# my 7D Mark II died



## ronaldbyram (Jun 19, 2018)

Was out photographing last night adding another 2500 actuation's on my Canon 7D Mark II. when Done I switched the Camera off and later tried to turn on again. It failed to power on. I thought it was the batteries?
Added fresh batteries. Nothing. Removed Lens and Memory cards even the Battery Grip Nothing. No Prior error msgs except for one msg about not able to perform senor cleaning. But I turned off camera then and powered on again no issues.
Anyway I have Shipped the body off to CPS for review. I will note the shutter has close to 200k actuation. 
Anyone have any thoughts? Should I scrap it and get a new one or used one? I was hoping the 7D3 would have been announced. If the choice is to get a used one.. anyone recommend a place? Canon should tell me by Friday the results.


----------



## Mt Spokane Photography (Jun 19, 2018)

Canon refurbs have a 1 year warranty, few other used ones can match that. They also tend to have low usage, and you have 14 days to return them if you don't like something. Even then, I'd be reluctant to get a used 7D MK II, too many people have used cameras with issues that they do not recognize as problems and just think that their camera is too hard for them to use.
Its a bad time to have to replace a camera, prices will drop in 3 months. Hopefully, you can get it repaired.


----------



## ronaldbyram (Jun 19, 2018)

When I bought this camera it was a canon referb, It seemed to be a good deal at the time. with close to 200k pictures not sure how many prior I think I did pretty well. Hope I didnt kill the shutter. Now that I think about it I seems to recall that the LCD on top seemed a little faint 2 weeks ago. so maybe something else internal.
I shipped it off Monday afternoon and it has arrived at the VA repair center. Now to wait and see what they say. Maybe they will cut me a deal? I got the CPS gold plan. Only Major event I have planned is a Bald Eagle trip in August. I could rent a body if needed or still use the 70D and or 60D.


----------



## BeenThere (Jun 19, 2018)

You have reached the advertised shutter life so that’s a good bet. If something else, then shutter will still fail soon, so keep that in mind when deciding on repair. If you have to have it now, just get another refurb.


----------



## ronaldbyram (Jun 20, 2018)

I got the estimate for repair.. The PCB Ass'Y main W/LI BATT needs to be replaced.Estimate is $380.61.

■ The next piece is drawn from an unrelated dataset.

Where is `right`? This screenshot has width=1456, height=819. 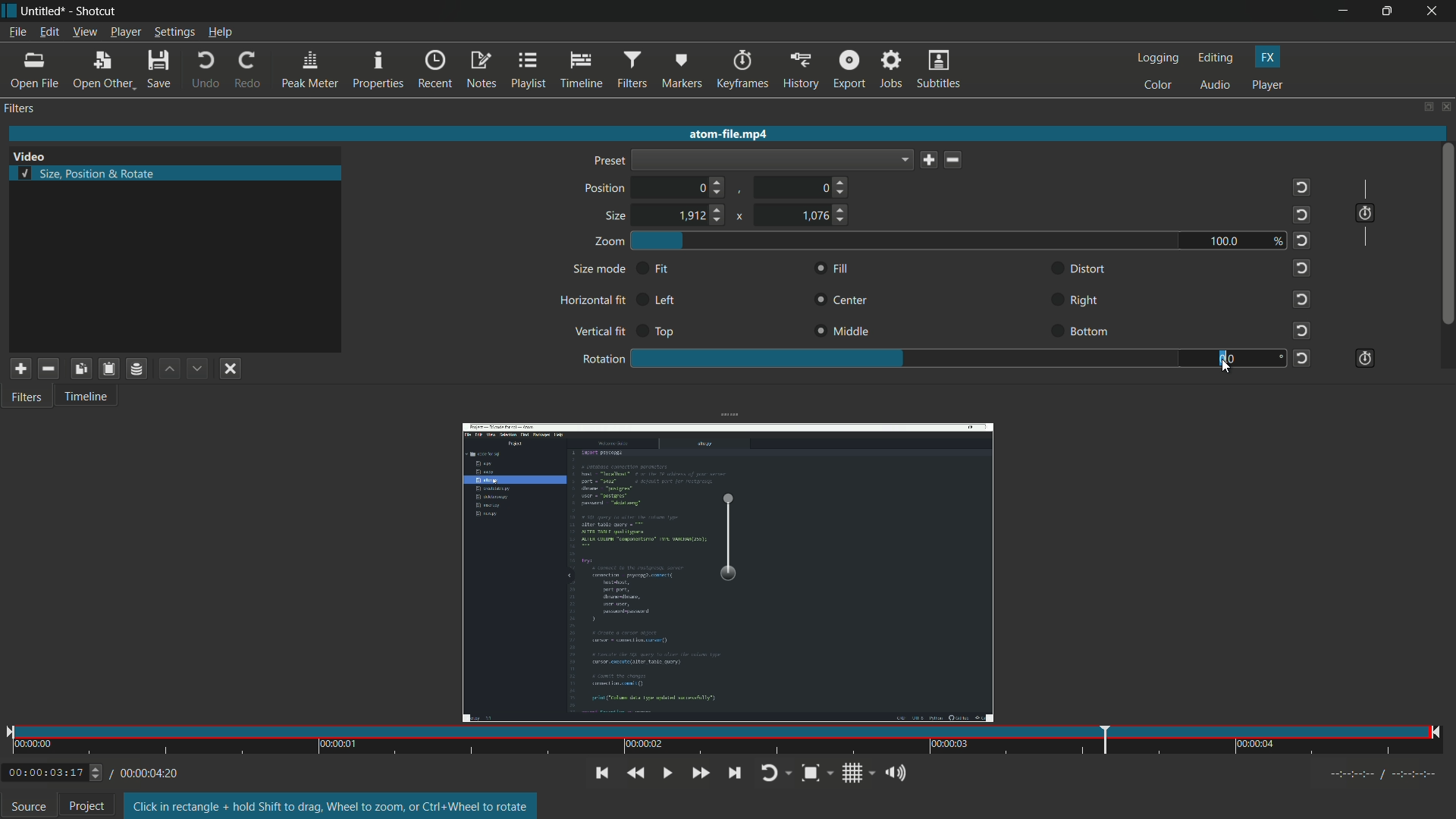
right is located at coordinates (1087, 301).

A NEW Referb is 1200 ish if available. I found a used one at B&H for 1k. 

Anyway I will keep the shutter in mind.. But I told them to go ahead and repair.
I know that could go towards a New Body, but my current funds are tight.. so hope it will last until the Mark 3?


----------



## Mt Spokane Photography (Jun 20, 2018)

ronaldbyram said:


> I got the estimate for repair.. The PCB Ass'Y main W/LI BATT needs to be replaced.Estimate is $380.61.
> 
> A NEW Referb is 1200 ish if available. I found a used one at B&H for 1k.
> 
> ...


That's probably the right decision. If a shutter lasts to 200k, the odds are that its not going to fail before hitting a million. The longer a shutter lasts, the lower its odds of failing. That's because most shutter failures happen when a camera is young, after that, there are fewer failures.


----------



## ronaldbyram (Jun 26, 2018)

Got the Camera back on monday and all is right with the world. except I have to go back in and apply my changes.
Also have to reapply my back focus settings. 

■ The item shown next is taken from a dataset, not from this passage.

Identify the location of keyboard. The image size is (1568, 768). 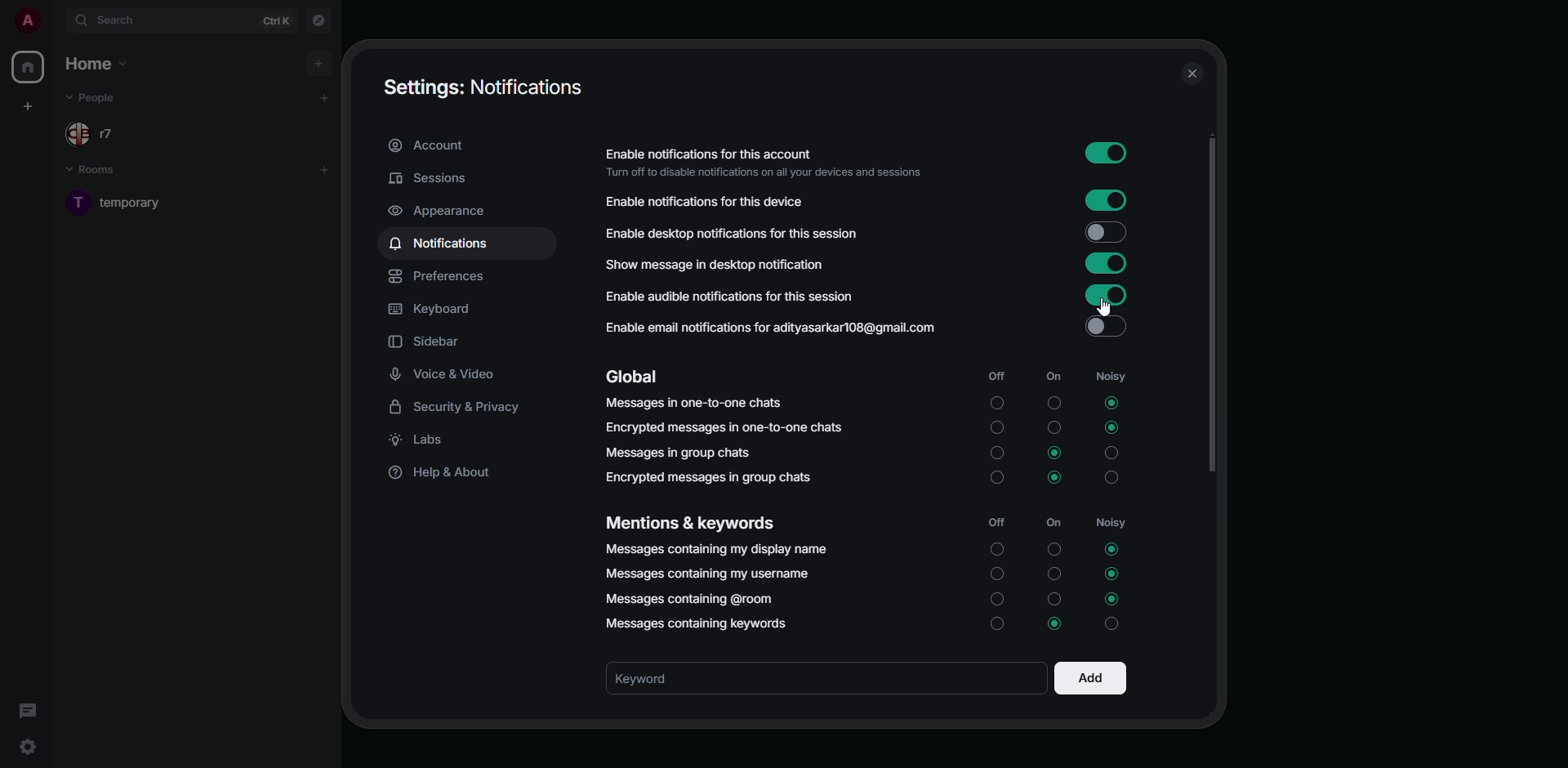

No reported charge for the shutter assembly


----------



## BeenThere (Jun 26, 2018)

Mt Spokane Photography said:


> ronaldbyram said:
> 
> 
> > I got the estimate for repair.. The PCB Ass'Y main W/LI BATT needs to be replaced.Estimate is $380.61.
> ...


Maybe, maybe not. Look at this

http://www.canonrumors.com/canon-eos-7d-mark-ii-shutter-torture-test/


----------



## Hector1970 (Jun 26, 2018)

I’d say cameras are likely to fail early or later.
Once you go beyond a shutter count of 150000 every photo you take is a photo closer to shutter failure.
It’s certainly not less likely.
The longer a shutter lasts the higher the lens likelihood it would fail.


BeenThere said:


> Mt Spokane Photography said:
> 
> 
> > ronaldbyram said:
> ...


----------